START
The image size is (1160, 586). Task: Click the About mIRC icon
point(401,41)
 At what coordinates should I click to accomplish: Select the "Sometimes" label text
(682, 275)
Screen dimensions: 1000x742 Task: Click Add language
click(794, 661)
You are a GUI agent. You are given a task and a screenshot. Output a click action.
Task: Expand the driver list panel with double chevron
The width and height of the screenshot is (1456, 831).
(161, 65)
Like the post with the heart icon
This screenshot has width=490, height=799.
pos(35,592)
END
START
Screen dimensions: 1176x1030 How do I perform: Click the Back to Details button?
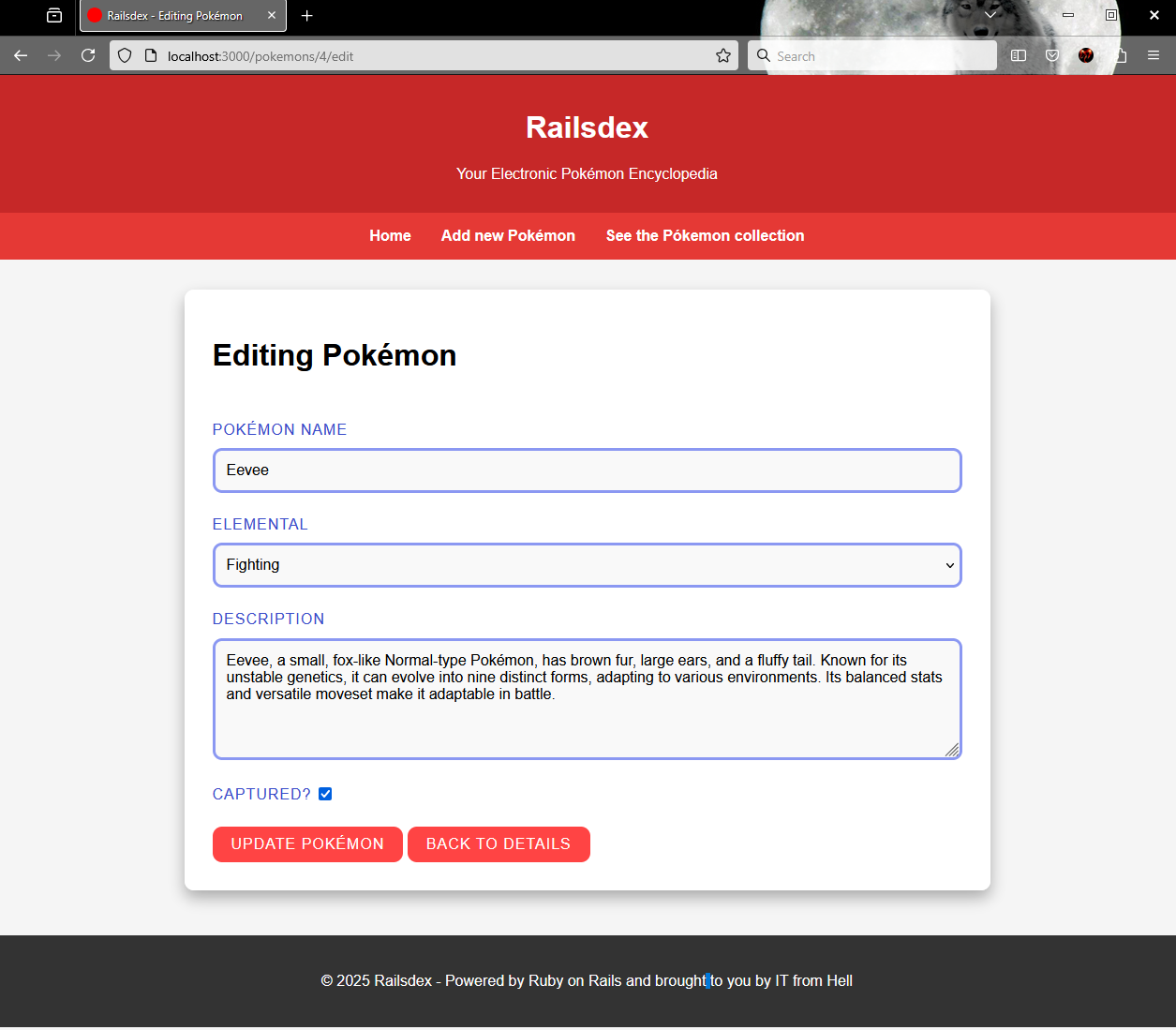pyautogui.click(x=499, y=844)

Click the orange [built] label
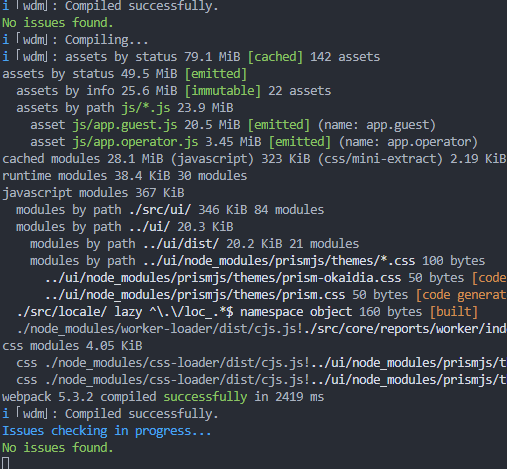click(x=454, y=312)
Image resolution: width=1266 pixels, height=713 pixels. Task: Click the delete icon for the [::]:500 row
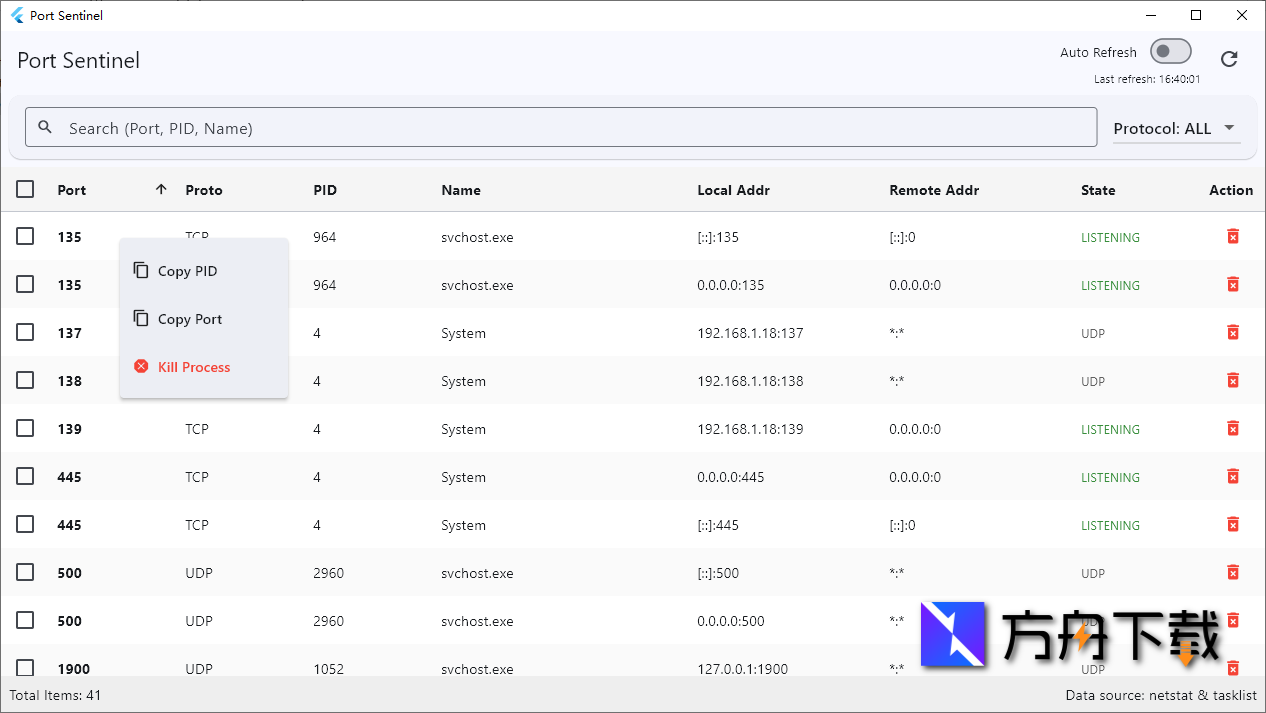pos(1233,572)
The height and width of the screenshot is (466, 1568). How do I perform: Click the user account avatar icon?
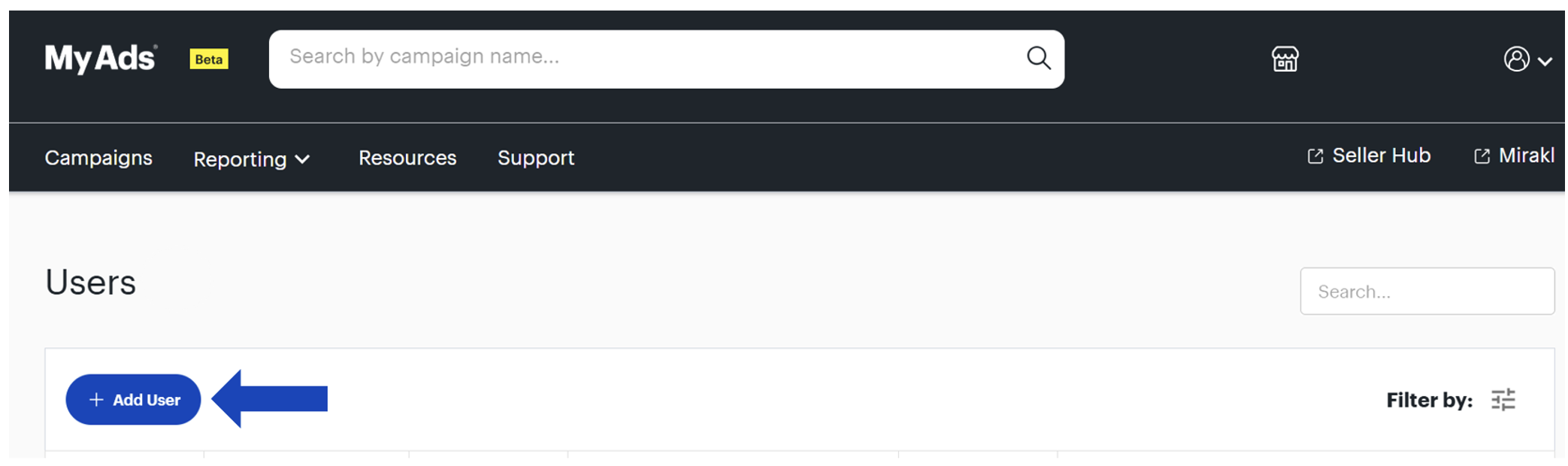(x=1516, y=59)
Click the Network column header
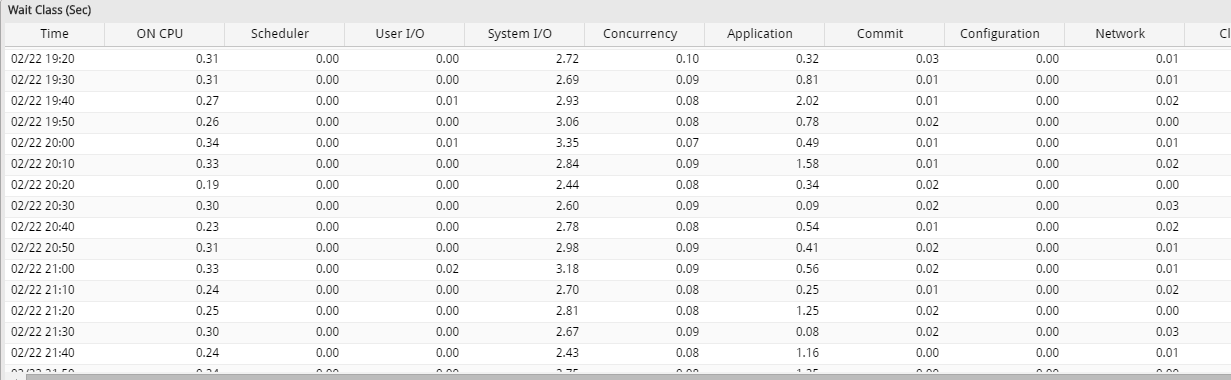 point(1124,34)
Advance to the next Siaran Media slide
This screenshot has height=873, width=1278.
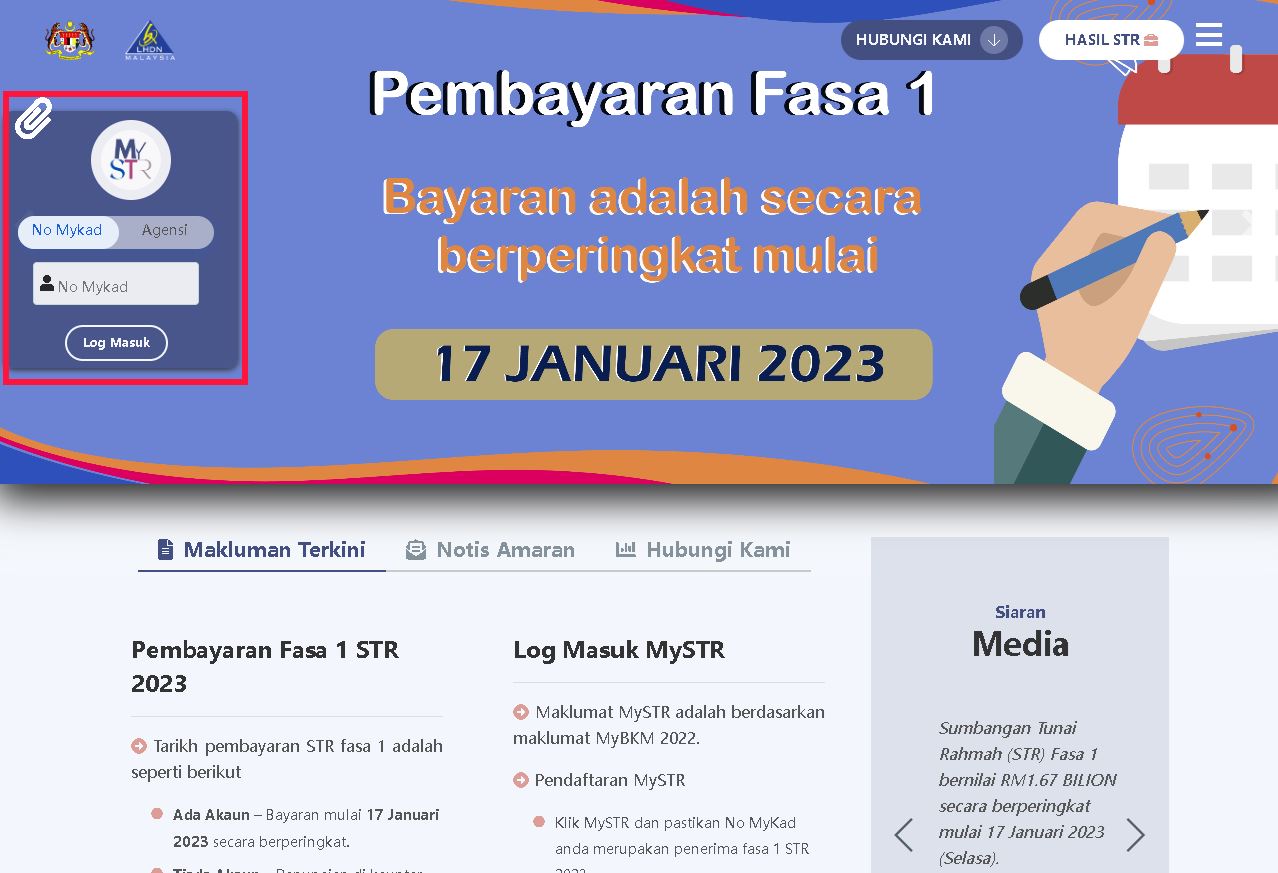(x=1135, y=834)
END
Given problem: Rewrite the records above as a numbered list, from the line containing "Screen dimensions: 1000x742" through the line containing "pos(35,592)", with both of those lines included and any blank lines dropped.

Written response:
1. Screen dimensions: 1000x742 Task: Click Add language
2. click(794, 661)
3. You are a GUI agent. You are given a task and a screenshot. Output a click action.
4. Task: Expand the driver list panel with double chevron
5. The width and height of the screenshot is (1456, 831).
6. (161, 65)
7. Like the post with the heart icon
8. This screenshot has width=490, height=799.
9. pos(35,592)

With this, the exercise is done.